Pour faire bref, une économie sans actionnaires donc une économie de marché coopérative, permet de créer une distribution plus égalitaire du revenu, du capital et du pouvoir au sein des entreprises tout en préservant les avantages de la concurrence dynamique sur le marché.

Les avantages des coopératives de travailleurs

Les coopératives de travailleurs créent de faibles écarts de revenu en leur sein. En plus des salaires, les travailleurs sont propriétaires du capital de leur entreprise. Cela leur donne un coussin de sécurité et un capital de départ s’ils veulent se lancer dans d’autres activités, ou contracter un prêt à la banque par exemple. Les coopératives de travailleurs créent aussi moins d’inégalités de pouvoir en leur sein. Puisque les travailleurs sont tous propriétaires de la coopérative et prennent les décisions démocratiquement, ils sont en meilleure situation pour négocier leurs conditions de travail. Sans effacer tous les conflits sociaux, on remarque bien qu’ils ont moins besoin de faire la grève puisqu’ils se dirigent eux-mêmes. En effet, dans le système capitaliste, les travailleurs n’avaient d’autre choix, pour faire entendre leur voix, que de bloquer l’économie. Ils devaient faire de couteuses grèves qui montaient souvent contre eux l’opinion publique.

On le sait, en 2039, après vingt ans de développement coopératif, la plupart des entreprises sont aujourd’hui des groupes de coopératives. La diversification, les réseaux et le partage des profits et des risques entre les coopératives d’un groupe assurent sa stabilité à long terme. En effet, si une coopérative a des difficultés, les autres peuvent la subventionner pendant un certain temps ou relocaliser ses travailleurs vers d’autres coopératives du groupe. Ainsi, les coopératives de travailleurs s’adaptent aux fluctuations du marché ou à l’arrivée de nouvelles technologies en réduisant leurs salaires ou leurs heures de travail, plutôt qu’en licenciant.
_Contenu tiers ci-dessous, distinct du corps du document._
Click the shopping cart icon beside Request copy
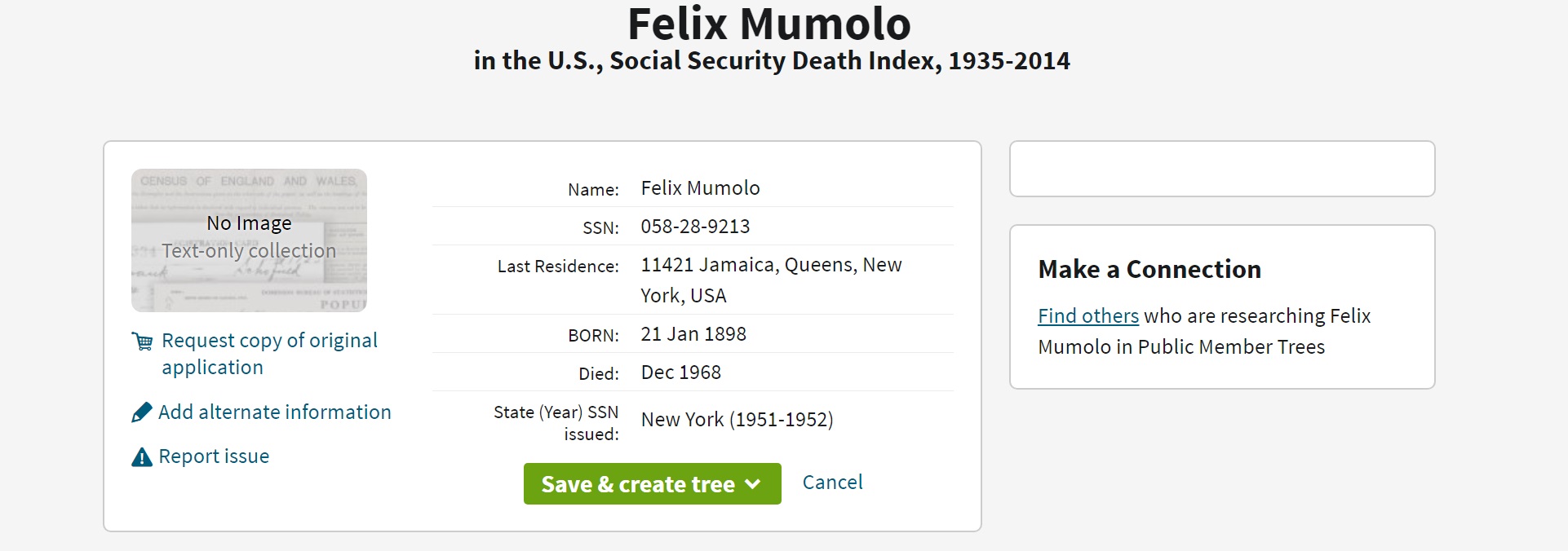Viewport: 1568px width, 551px height. [x=142, y=342]
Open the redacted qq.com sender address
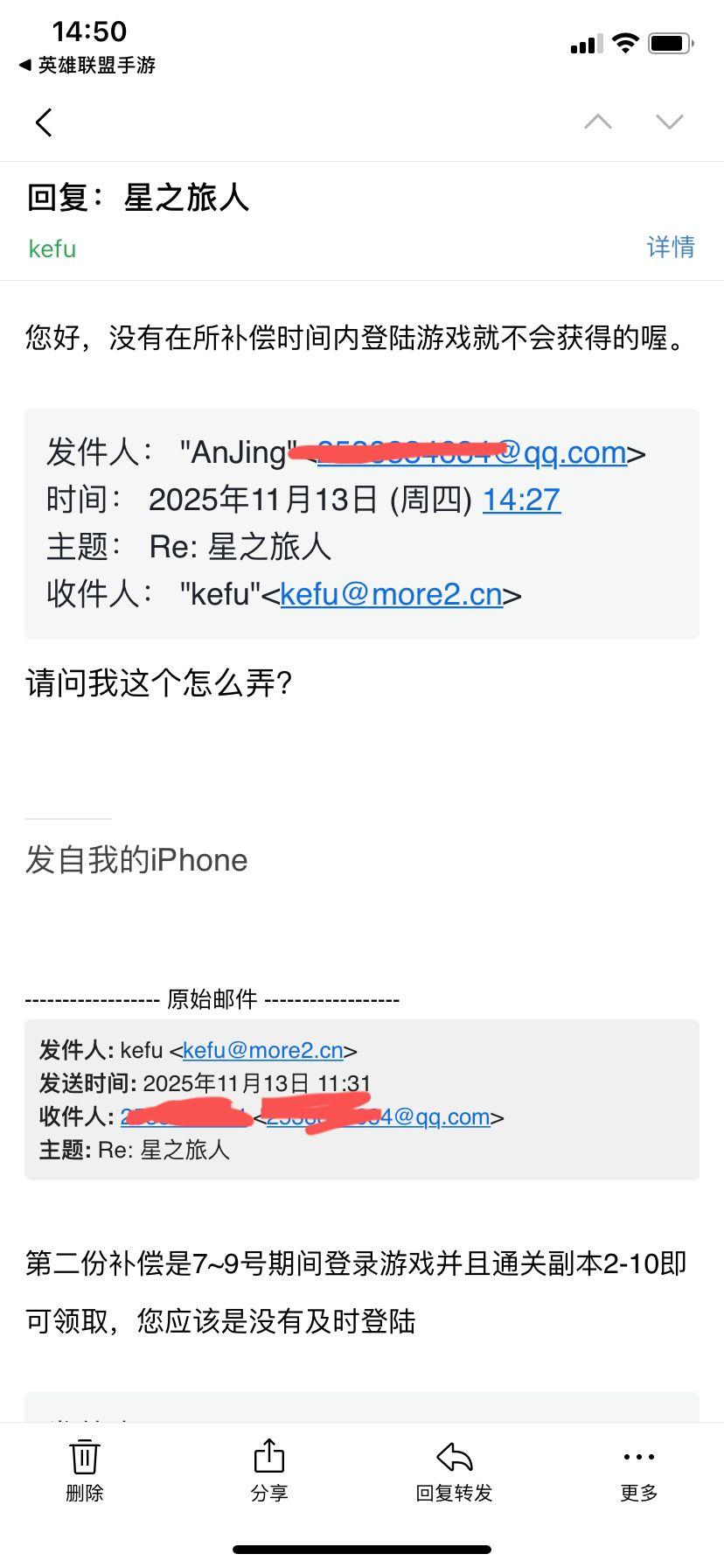Viewport: 724px width, 1568px height. pyautogui.click(x=472, y=452)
Comme Wilkinson et Pickett l’avaient prédit, la réduction des inégalités de revenu et de capital a permis d’atténuer les effets collatéraux des inégalités et de la pauvreté créées par le système capitaliste, comme l’analphabétisme, les problèmes de santé, l’anxiété et la dépression, l’obésité, les grossesses précoces, la mortalité infantile, l’usage de drogue, les taux d’homicides, le manque confiance entre les citoyens et de mobilité sociale. Une distribution plus égalitaire du pouvoir au sein des entreprises et une participation accrue des travailleurs dans les décisions de l’entreprise notamment par l’assemblée générale, ont aussi eu pour effet de stimuler leur participation politique et leurs capacités démocratiques. Les citoyens sont donc souvent plus informés et plus compétents.

Les coopératives de travailleurs et l’efficacité économique

Les sceptiques pensaient que les coopératives ne seraient pas efficaces. En effet, plusieurs économistes comme Henri Hansmann pensaient que les entreprises capitalistes avaient des couts de transaction moins élevés et avaient d’autres avantages économiques qui expliquaient leur dominance sur le marché, alors que les coopératives de travailleurs avaient des couts de transactions plus élevés. Aujourd’hui, on sait que cette dominance était plutôt le fait de failles du marché.
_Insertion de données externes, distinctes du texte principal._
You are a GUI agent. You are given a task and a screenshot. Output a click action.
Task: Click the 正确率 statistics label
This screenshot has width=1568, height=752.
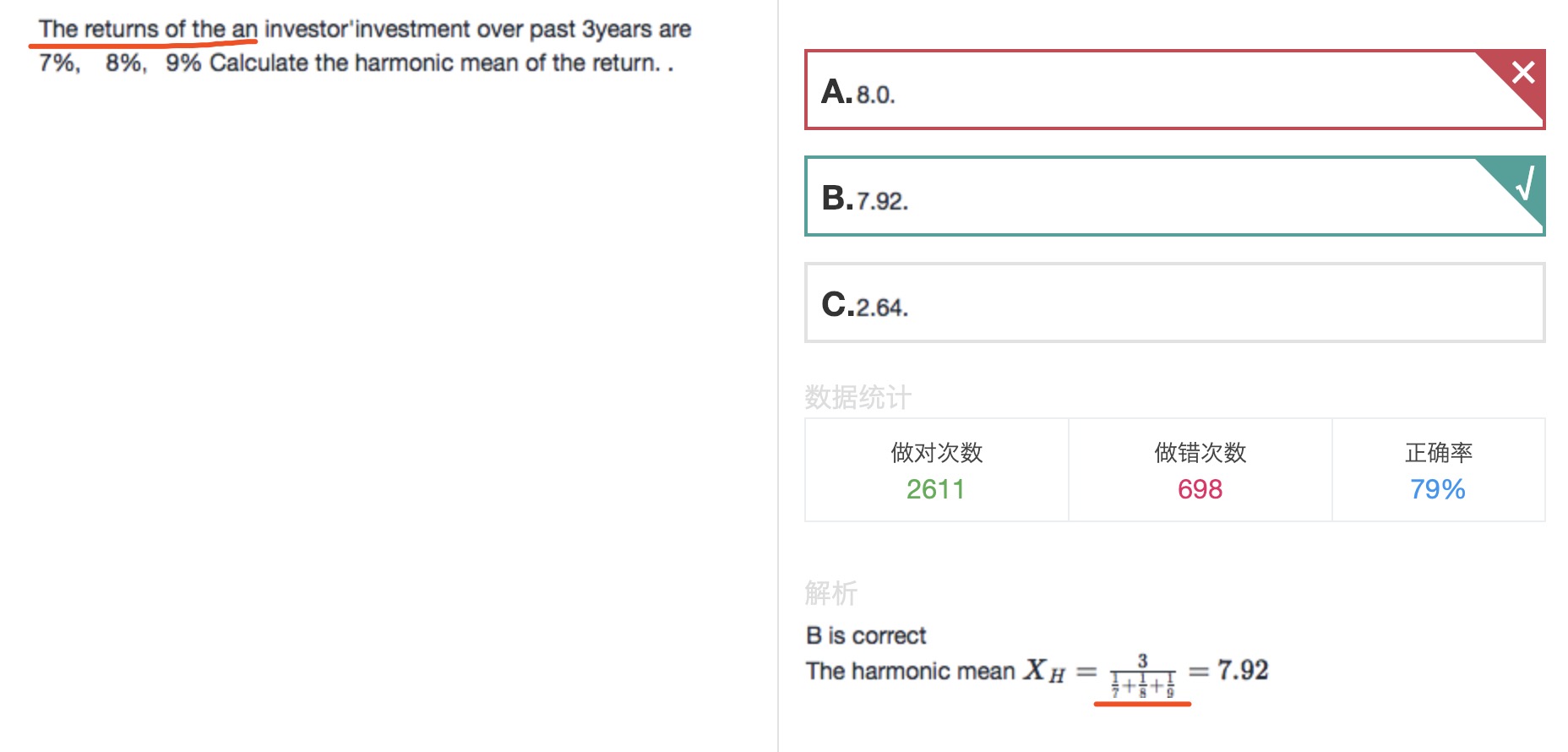(1438, 453)
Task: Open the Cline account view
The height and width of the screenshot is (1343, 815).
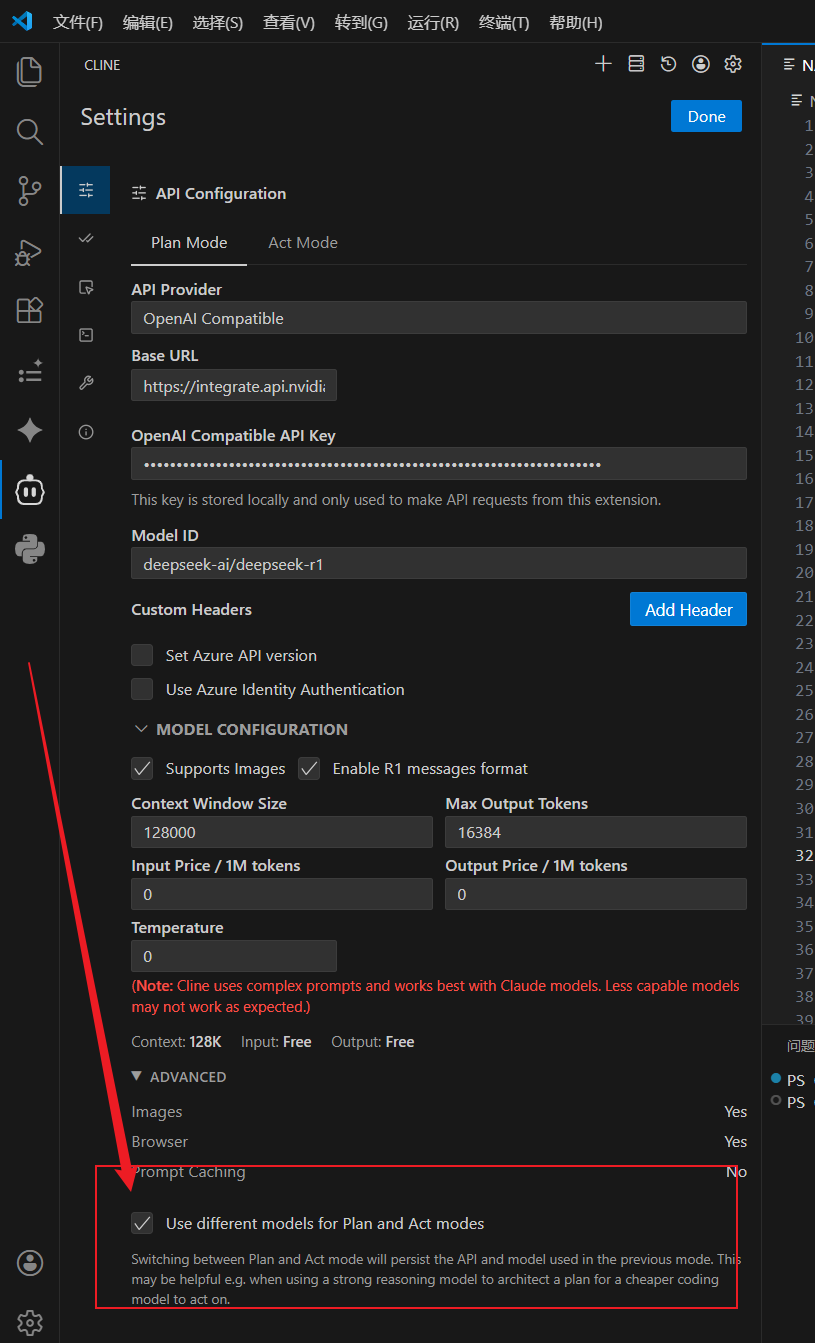Action: [700, 63]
En effet, les coopératives de travailleurs peuvent être très efficaces. Premièrement, même si un mode de décision démocratique entraine des couts plus élevés, les coopératives ont trois avantages. Elles peuvent réduire les couts liés à la décision par des mécanismes représentatifs, elles peuvent réduire les couts de supervision parce que les travailleurs décident eux-mêmes des règles de travail et assurent une supervision par les pairs, et enfin les travailleurs sont plus motivés et plus productifs parce qu’ils profitent directement de la santé de leur entreprise.

Deuxièmement, comme les coopératives ont longtemps été de petites entreprises, elles avaient souvent du mal à investir en recherche et développement. Mais aujourd’hui, les coopératives sont souvent constituées en groupes. Elles sont donc capables de créer des centres collectifs de recherche industrielle qui leur permettent de bénéficier d’économies d’échelles et de partager les investissements et les bénéfices de la recherche. Pour aider les coopératives plus isolées, les gouvernements ont aussi financé des centres de recherche publics avec lesquels les petites coopératives peuvent faire des contrats de recherche.
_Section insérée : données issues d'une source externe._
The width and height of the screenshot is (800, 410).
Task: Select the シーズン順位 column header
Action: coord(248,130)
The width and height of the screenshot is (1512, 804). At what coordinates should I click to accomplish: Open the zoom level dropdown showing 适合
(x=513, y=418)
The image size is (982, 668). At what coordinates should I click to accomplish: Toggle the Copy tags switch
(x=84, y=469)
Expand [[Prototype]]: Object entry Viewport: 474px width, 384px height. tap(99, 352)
Comment la transition a fonctionné ?

Cela me mène d’ailleurs à vous parler de la section du musée consacrée à la transition. Je ne peux mentionner ici que certaines des politiques publiques les plus importantes, mais un détour par cette section s’impose.

Il a d’abord été important pour les gouvernements de règlementer les coopératives pour garantir leur caractère égalitaire. En effet, dans de nombreux pays, il existait déjà des coopératives de travailleurs, mais certaines avaient dégénéré en entreprises capitalistes, ou étaient restées coopératives, mais avaient perdu leur caractère réellement égalitaire. Pour ce faire, les gouvernements ont subventionné en priorité les coopératives qui créaient peu d’inégalités de revenu et de capital. Ils ont aussi favorisé le développement et l’adoption de plateformes démocratiques en ligne pour faciliter la participation des membres. Si de faibles inégalités de richesses et de pouvoir persistent dans les coopératives de travailleurs, si la délibération n’est pas toujours parfaite, les études montrent que les coopératives de travailleurs bien règlementées créent peu d’inégalités et de meilleures conditions de travail.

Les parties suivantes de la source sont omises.